Actualités des médias - Presse
Presse : Dématérialisation des justificatifs
Chaque année, environ 700 000 exemplaires de presse magazine étaient envoyés par les régies de presse aux agences médias et aux annonceurs en tant que justificatifs de parution. Ils étaient jusqu'à présent la seule façon pour les agences de vérifier la conformité de l'insertion publicitaire avec l'ordre passé, donnant lieu à un lourd travail d'analyse et de saisie puis d'archivage. Depuis de longs mois déjà, le SPM (Syndicat de la presse magazine) et l'Udecam (Union des entreprises de conseil et achat média) travaillaient à la dématérialisation de ce processus nécessaire mais très onéreux, à faible valeur ajoutée et peu respectueux de l'environnement. Depuis le 1er juillet, toutes les régies de presse magazine membres du SPM et toutes les agences médias membres de l'Udecam ont accès à une solution logicielle dans laquelle Kantar Media agit en tant que tiers certificateur.
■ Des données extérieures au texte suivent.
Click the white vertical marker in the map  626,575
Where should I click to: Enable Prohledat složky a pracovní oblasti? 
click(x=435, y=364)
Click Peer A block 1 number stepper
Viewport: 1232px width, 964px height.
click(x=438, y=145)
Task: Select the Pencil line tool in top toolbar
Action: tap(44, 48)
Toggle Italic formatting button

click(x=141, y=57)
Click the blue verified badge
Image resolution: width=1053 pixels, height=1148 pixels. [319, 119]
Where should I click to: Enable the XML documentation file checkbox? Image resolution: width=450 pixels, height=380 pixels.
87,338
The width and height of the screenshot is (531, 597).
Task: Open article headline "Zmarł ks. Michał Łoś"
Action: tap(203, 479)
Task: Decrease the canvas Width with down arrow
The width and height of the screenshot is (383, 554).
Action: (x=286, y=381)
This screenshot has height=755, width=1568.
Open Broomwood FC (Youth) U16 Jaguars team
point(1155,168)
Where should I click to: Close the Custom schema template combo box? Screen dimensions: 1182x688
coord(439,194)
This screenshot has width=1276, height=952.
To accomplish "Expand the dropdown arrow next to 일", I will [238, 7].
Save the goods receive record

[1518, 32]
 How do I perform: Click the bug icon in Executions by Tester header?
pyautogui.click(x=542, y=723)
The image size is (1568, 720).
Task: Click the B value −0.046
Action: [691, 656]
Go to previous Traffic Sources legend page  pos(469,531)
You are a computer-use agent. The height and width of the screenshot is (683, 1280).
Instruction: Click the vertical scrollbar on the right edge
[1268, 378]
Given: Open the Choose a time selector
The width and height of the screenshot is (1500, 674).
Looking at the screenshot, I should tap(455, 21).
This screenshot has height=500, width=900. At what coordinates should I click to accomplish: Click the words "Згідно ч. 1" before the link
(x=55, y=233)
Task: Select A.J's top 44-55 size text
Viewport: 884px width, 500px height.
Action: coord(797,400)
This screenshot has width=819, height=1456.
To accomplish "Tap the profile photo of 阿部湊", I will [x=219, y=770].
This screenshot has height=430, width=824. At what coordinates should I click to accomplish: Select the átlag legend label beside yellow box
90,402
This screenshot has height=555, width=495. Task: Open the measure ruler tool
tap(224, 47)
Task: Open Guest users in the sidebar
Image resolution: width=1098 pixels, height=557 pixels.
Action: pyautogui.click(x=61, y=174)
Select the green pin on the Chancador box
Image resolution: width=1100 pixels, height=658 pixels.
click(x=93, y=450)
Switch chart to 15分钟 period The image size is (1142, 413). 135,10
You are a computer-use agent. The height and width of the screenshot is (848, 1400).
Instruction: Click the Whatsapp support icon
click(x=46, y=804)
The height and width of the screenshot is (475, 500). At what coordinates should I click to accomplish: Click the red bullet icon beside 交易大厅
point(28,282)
Ainsi chaque jour, les titres de presse magazine sont scannés et chaque annonce est qualifiée : annonceur, marque, produit, format, emplacement, prix… Dès le lendemain de la parution, l'agence dispose, pour chaque annonce, de l'intégralité de cette information qu'elle compare aux ordres passés : les éventuels écarts sont immédiatement signalés et, à tout moment, le pigiste peut "feuilleter" le magazine concerné, réduisant d'autant les temps et les coûts de traitement des justificatifs et des éventuels litiges. L'ensemble des données sont ensuite archivées et restent accessibles en permanence. Même s'il n'est pas question d'un "zéro papier", le nombre d'exemplaires distribués par agence devrait désormais être limité à deux, quel que soit le nombre de clients annonceurs présents à l'intérieur du numéro. Si ce système ne modifie pas le nombre d'exemplaires justificatifs livrés aux annonceurs en fonction de leurs besoins, il est logique que chacun profite de cette évolution pour éventuellement revoir ses demandes. Précisons aussi que le système est ouvert aux annonceurs qui souhaiteraient, de la même manière, dématérialiser leur contrôle.